The “right stuff” includes strength, coordination, and artistic ability. “It’s sort of like art, shop, and gym,” Boni says of chainsaw artistry. “It’s pretty hard work.”
Inside the Job
In 2016, Mallon opened AM Sculptures and officially made his hobby his full-time job. Since then, he has traveled the world, attending chainsaw carving competitions and shows.
Although he works with all types of trees, the majority of the big ones that are dying in Northern Virginia are oaks, he says.
“All the trees that I work with are trees that are dead or dying,” Mallon says, adding that it’s up to the landowner to work with an arborist to assess the tree’s health. “The area that we live in … these oak trees were planted back when these neighborhoods first got going, and they’re all at the end of their life.”
White oaks are the easiest to carve and last longer than red oaks, he says, but his favorite to work with is white pine because it’s softer and doesn’t crack as much as the hardwoods.

Many of his pieces draw from nature, featuring birds and animals common in Northern Virginia, but he prefers to do abstract pieces. “That’s really where my passion is, what I love and enjoy doing the most,” Mallon says.

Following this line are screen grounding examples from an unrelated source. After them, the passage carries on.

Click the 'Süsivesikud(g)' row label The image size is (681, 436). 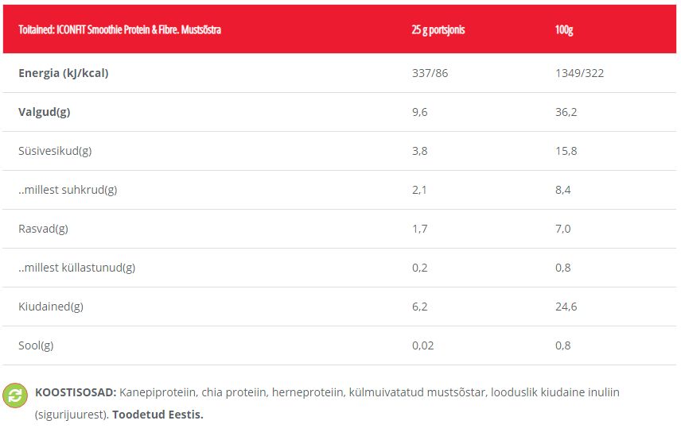click(55, 151)
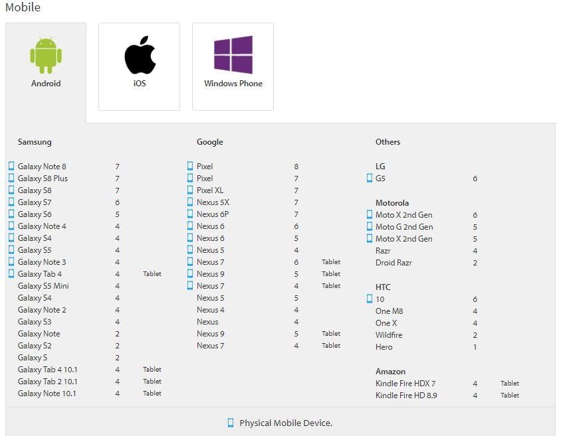Click the physical device icon beside Pixel 8
Viewport: 561px width, 436px height.
pyautogui.click(x=189, y=166)
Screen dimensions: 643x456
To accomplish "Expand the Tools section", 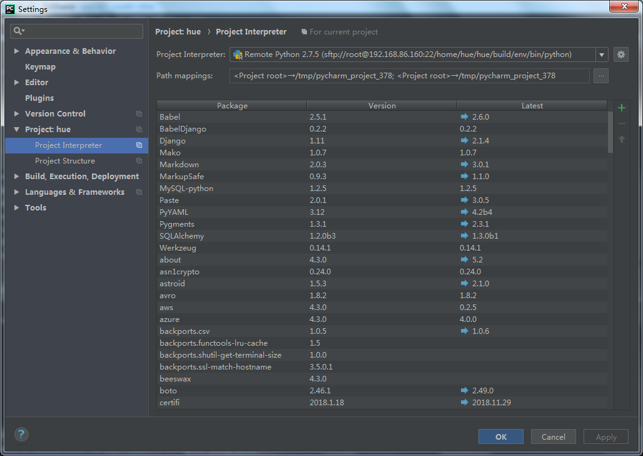I will coord(16,207).
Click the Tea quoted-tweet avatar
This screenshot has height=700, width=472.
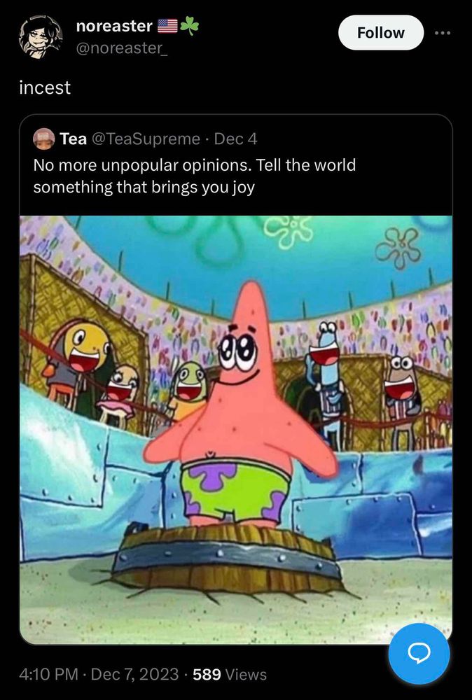(43, 139)
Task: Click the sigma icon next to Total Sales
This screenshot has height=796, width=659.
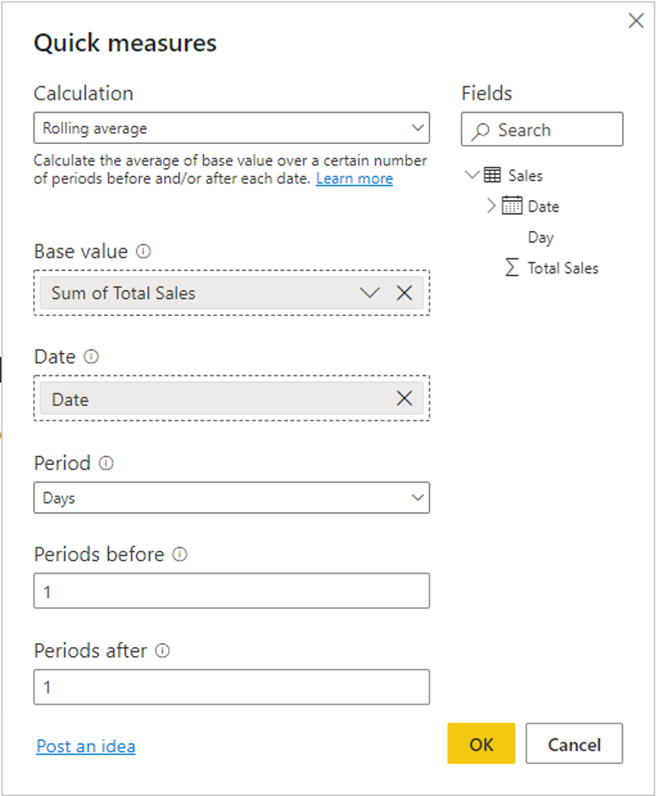Action: pyautogui.click(x=512, y=268)

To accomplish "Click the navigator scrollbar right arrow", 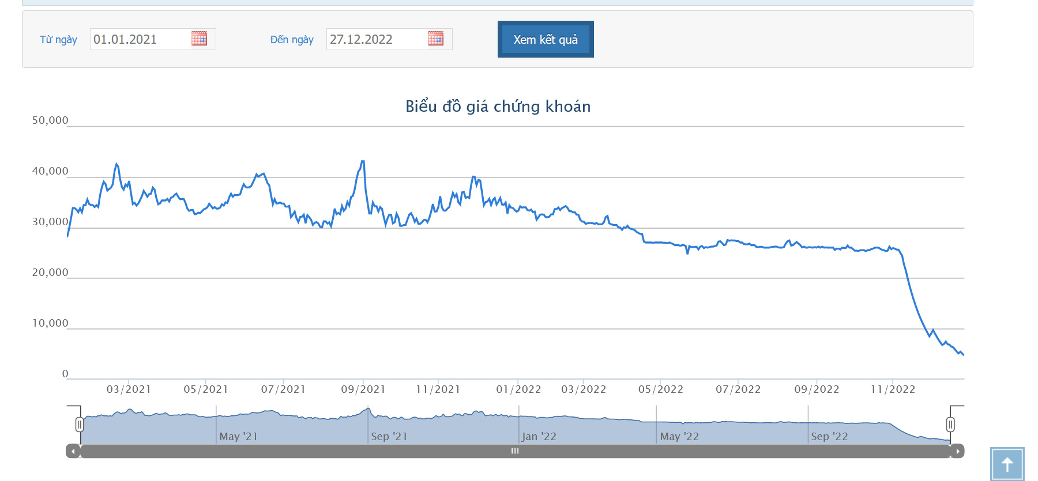I will pyautogui.click(x=957, y=451).
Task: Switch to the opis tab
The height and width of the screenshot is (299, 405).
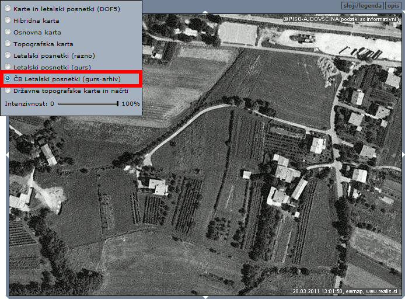Action: 393,5
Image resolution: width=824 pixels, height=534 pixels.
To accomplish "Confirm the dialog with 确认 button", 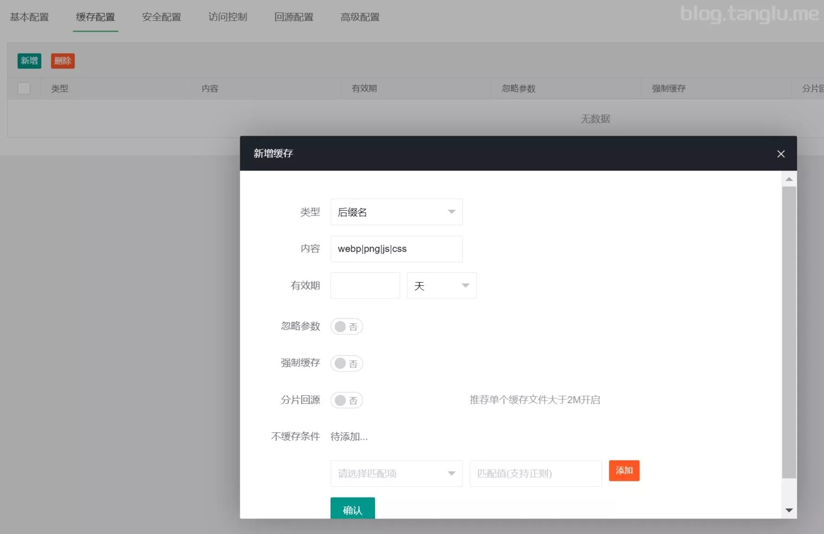I will pyautogui.click(x=352, y=510).
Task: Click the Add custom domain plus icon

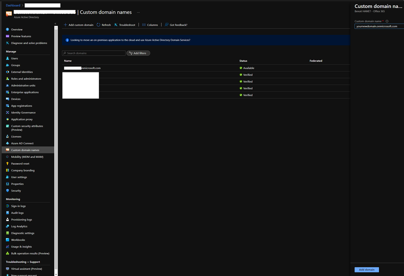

In the fall, he was working on a piece in Vienna, which he planned to make look like a flame rising from the tree base. “There’s one over in McLean that’s like this big twist, where I added in stair treads, and it almost looks like this stairway just winding up in the middle of the yard,” Mallon says. “That’s probably one of my favorites.”

Before he fires up one of his Stihl chainsaws and starts cutting, he works with customers to understand their likes, dislikes, and interests. “I try to take a couple ideas from them and then turn it into something that I think fits for them,” he says. “We go over different ideas, and we settle on one. If I have to, I’ll do a light little sketch for them, but generally, I’ll just spray paint on the tree a couple marks and let them get a basic idea.”
The amount of detail he can achieve with such an unwieldy tool is stunning — even to Mallon. “We can get a very fine detail with the chainsaws, and then we pull out some other little grinders and can put more detail, smaller detail, clean them up smooth, if we would like,” he says. “That’s the magic of chainsaw art: big and fast and amazing.”
The average project — a 3-foot-tall oak stump — costs $4,000 to $5,000 and takes him three to four days to carve. Mallon makes about three to four sculptures per month, mainly between March and December because the sealant he applies to protect his sculptures doesn’t work in temperatures below 40 degrees.
He and his family moved to Winchester from Falls Church three years ago because, “I need somewhere I can make noise,” Mallon says. “Chainsaws are very loud. I needed the space.”
Now he’s got 2 acres of it, part of which he devoted to his workshop, which he built himself during the
COVID-19 lockdown in 2020. Although he calls it “really nice,” he prefers to work in the great outdoors.
“I’m 40. I can climb scaffolding for another five or 10 years” to reach those tall projects, he says. “Later on in life, I can stay in my shop and just do work in my shop.”
Eventually, he wants to open a sculpture garden and trail where he can create large-scale sculptures like the 20-foot-tall Bigfoot that he made using scraps from a sawmill. “I’d like to do that with some other animals, like on a nice mountain trail — some big sculptures and then some smaller chainsaw art along the trail.”
In Fairfax City, there are no immediate plans to commission Mallon to carve another stump, but DuBois says it’s always an option. “It was such a fun project,” she says. “I love … seeing a kid get really excited when they notice something they hadn’t before, whether they see the squirrel or the cheeky bear — whatever makes them happy. And when they interact with the piece, that makes me really happy.”
Mallon feels fortunate that others can share in his passion in their own way. “Finding chainsaw art, it was just the perfect medium for me,” he says. “I really like getting out there and putting my art all over different neighborhoods.”